Treatment and prevention
Early diagnosis and prompt management with fluid replacement therapy can substantially reduce case-fatality rates.10 Initial management and treatment decisions should not be delayed pending results of serologic tests. Clinical laboratory tests should be used to monitor vascular leakage.10
There is no vaccine for dengue/DHF, although significant progress is being made toward the development of live attenuated and recombinant candidate vaccines using infectious clone technology.11 Currently, disease prevention depends exclusively on mosquito control and personal protective measures such as mosquito repellents.
Yellow Fever
Epidemiology
Yellow fever (YF) virus (family Flaviviridae, genus Flavivirus) is believed to have originated in Africa. The disease is now present in tropical America and Africa but does not occur in Asia. Like dengue, YF virus has two transmission cycles: jungle and urban.
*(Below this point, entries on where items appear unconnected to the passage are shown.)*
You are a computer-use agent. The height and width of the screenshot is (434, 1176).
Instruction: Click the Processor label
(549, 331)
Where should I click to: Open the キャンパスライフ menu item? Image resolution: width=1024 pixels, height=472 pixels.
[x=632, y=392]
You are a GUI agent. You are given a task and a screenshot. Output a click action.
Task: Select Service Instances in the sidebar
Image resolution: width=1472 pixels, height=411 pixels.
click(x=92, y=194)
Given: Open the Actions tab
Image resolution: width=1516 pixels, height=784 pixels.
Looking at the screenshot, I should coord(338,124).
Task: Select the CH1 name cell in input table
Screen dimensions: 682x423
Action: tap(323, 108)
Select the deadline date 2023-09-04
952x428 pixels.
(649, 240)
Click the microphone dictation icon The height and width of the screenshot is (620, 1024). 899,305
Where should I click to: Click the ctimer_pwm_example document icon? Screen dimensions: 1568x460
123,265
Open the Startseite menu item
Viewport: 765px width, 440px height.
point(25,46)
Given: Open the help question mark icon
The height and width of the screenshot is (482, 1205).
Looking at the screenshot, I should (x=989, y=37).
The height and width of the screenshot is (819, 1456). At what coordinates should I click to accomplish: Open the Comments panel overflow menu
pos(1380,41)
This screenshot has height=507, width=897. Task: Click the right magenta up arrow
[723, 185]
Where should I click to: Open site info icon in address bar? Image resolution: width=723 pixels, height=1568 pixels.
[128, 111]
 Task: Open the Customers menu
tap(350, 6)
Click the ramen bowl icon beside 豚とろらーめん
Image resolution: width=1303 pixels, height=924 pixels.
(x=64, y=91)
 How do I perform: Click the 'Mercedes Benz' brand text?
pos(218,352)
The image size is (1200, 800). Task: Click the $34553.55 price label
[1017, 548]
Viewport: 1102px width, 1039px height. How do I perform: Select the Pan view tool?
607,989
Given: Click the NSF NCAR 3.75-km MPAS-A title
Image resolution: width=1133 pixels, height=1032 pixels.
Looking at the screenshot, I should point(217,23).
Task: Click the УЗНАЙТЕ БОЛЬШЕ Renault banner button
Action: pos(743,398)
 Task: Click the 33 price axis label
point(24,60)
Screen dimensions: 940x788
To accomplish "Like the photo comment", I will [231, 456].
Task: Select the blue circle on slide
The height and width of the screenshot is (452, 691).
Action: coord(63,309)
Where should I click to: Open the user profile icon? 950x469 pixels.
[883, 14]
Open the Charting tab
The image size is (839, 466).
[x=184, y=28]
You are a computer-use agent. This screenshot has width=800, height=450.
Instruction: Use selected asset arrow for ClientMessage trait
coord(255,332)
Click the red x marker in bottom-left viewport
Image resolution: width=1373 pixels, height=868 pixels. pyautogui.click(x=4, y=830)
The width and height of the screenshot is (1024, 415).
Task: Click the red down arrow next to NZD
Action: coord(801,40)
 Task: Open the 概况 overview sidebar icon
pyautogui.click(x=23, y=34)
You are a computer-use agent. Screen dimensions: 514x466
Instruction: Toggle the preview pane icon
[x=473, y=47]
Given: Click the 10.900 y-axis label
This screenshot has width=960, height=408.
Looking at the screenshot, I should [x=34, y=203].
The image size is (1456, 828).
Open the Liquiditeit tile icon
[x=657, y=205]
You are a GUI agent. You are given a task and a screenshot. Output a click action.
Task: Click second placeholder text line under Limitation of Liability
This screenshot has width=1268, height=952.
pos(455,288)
The jungle or forest transmission cycle involves canopy-dwelling mosquitoes and monkeys. The urban cycle involves humans as the vertebrate host and A. aegypti as the principal vector. In the past 30 years, A. aegypti has reinvaded Central and South America, putting the American tropics at the highest risk for urban epidemics of yellow fever in over 50 years. Epidemics in Africa often occur in moist savanna regions, involving forest or peridomestic Aedes mosquitoes and humans as viremic hosts. In dry areas and urban centers where water storage practices promote the breeding of domestic A. aegypti, this mosquito is responsible for epidemic transmission. Several hundred thousand people are infected yearly, and outbreaks are frequent. Cases among unvaccinated travelers are rare; however, since 1996, six travelers have died in the United States and Europe of yellow fever acquired in South America and Africa.
Diagnosis
YF varies from an inapparent infection to a deadly fulminating hemorrhagic disease. Three clinical stages are commonly recognized: infection, remission, and intoxication.12,13 After an incubation period of 3 to 10 days, the period of infection begins with sudden onset of fever, rigors, headache, and backache. In severe cases, the patient is intensely ill and restless, with flushed face, swollen lips, bright-red tongue, congested conjunctivae, and bleeding. There may be bradycardia relative to fever (Faget sign). This stage is followed after 2 to 3 days by a brief period of remission. Remission is often not obvious. The period of intoxication occurs on the third to sixth day after illness onset in about 15% of patients. This period consists of moderate or severe disease with jaundice. Fever returns with relative bradycardia, along with nausea, vomiting, a hemorrhagic diathesis, hypotension, albuminuria, oliguria, and anuria. Most patients with severe disease will have leukopenia, thrombocytopenia, elevated levels of serum creatinine and liver enzymes, and coagulation defects. The jaundice, which gives the disease its name, is generally apparent only in convalescing patients. In fatal cases, death usually occurs within 7 to 10 days; case-fatality rates vary widely, but they can exceed 50% in clinically ill patients.14 At autopsy, the organs most affected are the liver, spleen, kidneys, and heart. Typically, the liver shows midzonal hyaline necrosis and Councilman inclusion bodies.